Gross inspection of our 42-year-old patient reveals marked swelling around both eyes. What is your diagnosis?
The diagnosis in this case is angioneurotic edema of the face and orbital adnexae. Angioneurotic edema, sometimes referred to as angioedema, is swelling that occurs deep within the mucocutaneous tissues that surround the eyes, lips, hands, feet and throat.1,2 Often, this condition manifests as an acute allergic reaction to medications and foods.1-3
There are three forms of this rare disorder.1-3
• The most frequently identified cause in general practice is allergic/pseudoallergic and idiopathic reactions.2 The condition may occur secondary to serum sickness, immune system disorders and eosinophilia.1
• A hereditary form of angioedema seems to be related to unchecked tissue bradykinin formation, with biochemically low plasma C4 and low quantitative or functional C1 inhibitor levels.1,3 Congenital C1 inhibitor deficiency also is associated with B-cell lymphoproliferative disease.1
Acquired variants mediated by a histaminic element often are triggered by use of certain drugs, including angiotensin-converting enzyme inhibitors.1-3 Ancillary environmental elements, such as dust exposure, pressure on the skin and exercise, also can catalyze angioneurotic edema.
However, in some instances, the trigger is ambiguous or undetermined.2
• Recently, a third type of angioedema was defined.

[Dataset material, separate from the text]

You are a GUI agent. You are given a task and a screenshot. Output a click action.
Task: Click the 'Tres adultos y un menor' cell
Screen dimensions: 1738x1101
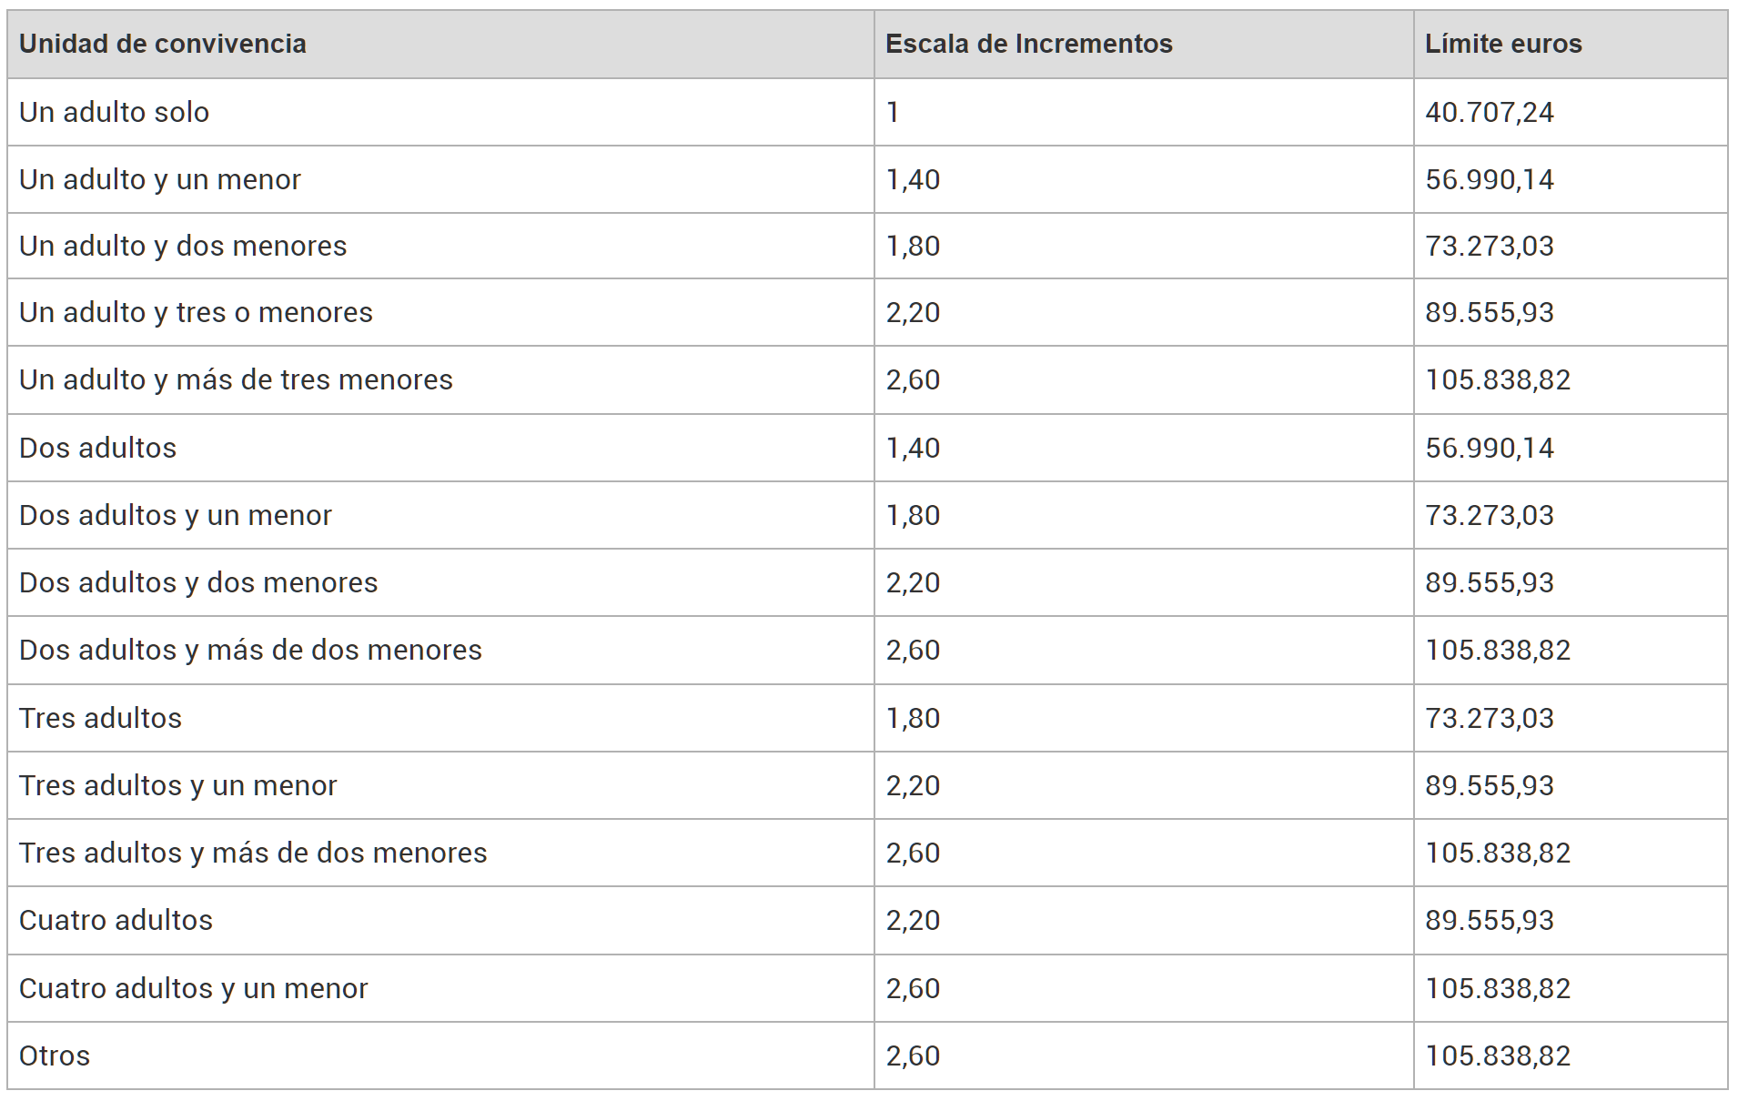(x=177, y=785)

It occurs exclusively in women, and has no association with detectable abnormalities of the complement system.3 This form of the response seems to be caused by C1 esterase inhibitor deficiency. However, the response also can be acquired following complications from lymphoma and autoimmune connective tissue disease.3
The majority of angioedema patients have accompanying urticaria. Pathophysiologically, the allergic angioedemas can be categorized as histaminergic (histamine) and non-histaminergic (kinin formation).2 Angiotensin-converting enzyme inhibitor-induced angioedema (non-histaminic) is caused by the inhibition of enzymatic degradation of tissue bradykinin.3 In any case, an autoimmune process leads to dermal mast cell degranulation––which yields symptoms that may or may not include urticaria (hives).3
Angioedema of any kind is a potentially life-threatening condition that requires prompt systematic management. Because angioedema may be either histaminergic or non-histaminergic, the treatment varies accordingly.2 Generally, management is governed by removal of the offending trigger and suppression of the responding systems via immunomodulation.1-4
Most patients are treated with a combination of oral, topical and intravenous corticosteroids (87%); H1-antagonists (89%); and H2-antagonists (74%).4 Occasionally, patients require epinephrine (1%).4 Inhaled H2-agonists also can be used. Additional symptom relief is achieved with narcotics, hydration and fresh frozen plasma (FFP).4 Androgens and FFP frequently are used despite multiple, significant side effects. Newer therapies include C1-inhibitors and human plasma, as well as recombinant and contact system modulators (e.g., ecallantide and icatibant).4
Following treatment, most patients experience symptom remission.1-4
1. Matsumura Y, Miyachi Y. Angioedema. Nihon Rinsho. 2005;63(1):117-20.
2. Rye Rasmussen EH, Bindslev-Jensen C, Bygum A. Angioedema--assessment and treatment. Tidsskr Nor Laegeforen. 2012;132(21):2391-5.
3. Kaplan AP, Greaves MW. Angioedema. J Am Acad Dermatol. 2005;53(3):373-88.
4. Buyantseva LV, Sardana N, Craig TJ. Update on treatment of hereditary angioedema. Asian Pac J Allergy Immunol. 2012;30(2):89-98.